All 3D UI

I’ve been getting up to speed with the UnityGUI for our project, and going over it with some of the art staff here (showing them the GUIX Designer and such as well, since it’s a time saver).

One of the big questions that the artists are asking is “how hard it would be” to have a fully 3D UI? By that, they mean having different screens (like the inventory panel, friends lists, minimap, etc.) be 3D objects in the world that can fly in from somewhere and show up in front of the camera, have UI typical buttons and text and labels and controls on them, have a kind of light idle motion on them all the time ( to look lively ), and can do animations in 3D (for example, a diary book that opens up, flips to a certain page, and then zooms up to the screen to show UI elements that can be manipulated).

I’ve only gotten familiar so far with the UnityGUI and GUIX Designer, and am trying to wrap my brain around how hard it would be to implement these types of features in Unity. I know that the GUI.matrix can be manipulated during OnGUI() calls, such that I could have 3D rotation and translation. Has anyone created 3D objects that acted as their entire UI system in Unity? Was it successful?

I know that there’s GUIText and GUITexture, not sure how applicable they are to this.

From my current perspective, it seems like an awful lot of additional work beyond the UnityGUI facilities, but perhaps not.

Thanks.

UnityGUI won’t really be appropriate for that, nor will GUIText/GUITextures. What you’ll have to do is fake buttons and behaviors on your own using textures and whatnot. For basic UI controls it shouldn’t be all that difficult, for more complex ones it may get tougher of course. I’m sure someone has done it already and perhaps they can speak up, anyone? :slight_smile:

Well, you CAN modify the Matrix that UnityGUI uses to render, which could be used to create 3D-like effects if you have someone who knows what they’re doing with graphics matrices.
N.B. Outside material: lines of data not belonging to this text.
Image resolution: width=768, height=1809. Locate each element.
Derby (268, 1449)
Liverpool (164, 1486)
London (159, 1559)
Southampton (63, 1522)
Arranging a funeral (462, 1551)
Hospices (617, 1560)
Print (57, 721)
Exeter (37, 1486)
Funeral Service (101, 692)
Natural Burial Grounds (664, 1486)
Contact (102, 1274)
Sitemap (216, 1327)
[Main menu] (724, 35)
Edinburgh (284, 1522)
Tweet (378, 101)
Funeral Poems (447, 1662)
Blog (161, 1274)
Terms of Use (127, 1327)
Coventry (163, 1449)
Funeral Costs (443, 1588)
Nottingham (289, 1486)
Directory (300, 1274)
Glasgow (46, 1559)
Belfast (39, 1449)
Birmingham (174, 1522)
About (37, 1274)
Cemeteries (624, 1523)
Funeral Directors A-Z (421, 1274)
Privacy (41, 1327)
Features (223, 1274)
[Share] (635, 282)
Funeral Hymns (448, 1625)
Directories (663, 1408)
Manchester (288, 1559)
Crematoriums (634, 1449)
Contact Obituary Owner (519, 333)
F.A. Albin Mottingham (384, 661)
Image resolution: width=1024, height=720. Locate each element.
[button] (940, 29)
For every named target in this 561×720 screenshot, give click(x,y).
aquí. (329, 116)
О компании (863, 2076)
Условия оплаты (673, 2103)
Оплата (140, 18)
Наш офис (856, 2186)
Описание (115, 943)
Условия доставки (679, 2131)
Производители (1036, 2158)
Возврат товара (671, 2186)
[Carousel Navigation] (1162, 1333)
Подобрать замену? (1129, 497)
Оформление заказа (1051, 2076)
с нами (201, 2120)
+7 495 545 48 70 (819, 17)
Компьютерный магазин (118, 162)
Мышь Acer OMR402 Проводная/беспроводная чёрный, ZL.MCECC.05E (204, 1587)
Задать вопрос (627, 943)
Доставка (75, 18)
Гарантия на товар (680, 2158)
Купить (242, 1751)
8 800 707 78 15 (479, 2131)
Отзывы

We have tried this before, and while you can apply a projection matrix to the GUI matrix to make the GUI look 3D-ish, it still is not good enough for production. Plus you have the click rects to deal with and so on.

What you could look at (with Unity Pro) is generating meshes for all your elements, and then drawing them with the Graphics class. You could draw them within GL calls also, but you will likely get better mileage out of the Graphics class.

If you are only planning on displaying a small handful of elements, then you could just use standard meshes placed on GameObjects in your scene, with custom mouse and state handling scripts attached.

Keep in mind that at this point you are building a custom GUI system from scratch, and for things like text input and dynamic text display, you will likely want to just use the standard GUI classes.

-Jeremy

Nod. Thanks for the responses and clarification.

So it’s doable, but certain not with the ease of implementation that UnityGUI/GUIX would provide.

Sounds like I could pull off some simple effects with the gui matrix, but not like creating 3D UI Panels with depth (like rectangular blocks that had buttons on them). For that, I’d need to build my own ability to have UI looking textures and logic to handle them. Making a listbox on a 3D object doesn’t sound like much fun.

I’ll probably suggest we do a simple, direct UI approach initially, and then see how far we can make it look “3d-ier” later on.

Thanks again for the response. Slowly getting up to speed, and appreciating the help I’ve gotten on the forums.

Not sure if this is the kind of thing you were talking about, but try this little application out:

http://thomasbaron.concretecellar.ca/3dgui.php

click the box to open the menu.

This took me about an hour for everything.

It’s not pretty or anything, but the concept is there. For this I didn’t use any GUI elements of unity, mostly just the onmouse functions. I’m sure something like a textfield could be made without spending too much time, although i’d have to scrounge through the docs to figure it out at this point.

Hey there. Thanks for the demo link. Nice work! It looks like I could do what they’re asking, then, with enough time. I’m pretty sure I’d have to invest a decent amount of time mimicking a lot of functionality (listboxes, radio buttons, drag and drop inventory panels, etc.). Not sure if they’d allow enough time for that.

Still, thanks for showing me that. Slick.

The link seems to be down, can you repost it?

Thanks

okay, fixed the link

hey TJB

that looks awesome

i am after something basic like that for my game

basically a cube that can spin only in one axis with each of the faces being a menu item

like

start game
high scores
help
quit

can you help me with the code please

@ahloyan: Please don’t post your exact same question in multiple locations without at least cross-referencing them. It’s potentially bad as it may cause two discussions on the same topic in different locations, possibly unnecessarily using some people’s time through duplication of effort.

For reference, ahloyan posted his same question in this other thread.

Another option (Pro only) is to have actual 3D objects in a layer not visible on the main camera, rendered via another camera to a render texture. This texture could then be displayed in the GUI.

While this is fairly straight forward for non-interactive GUI, it’ll take a bit more code to reinterpret the mouse position and apply that to the 3D objects, but it should be completely doable.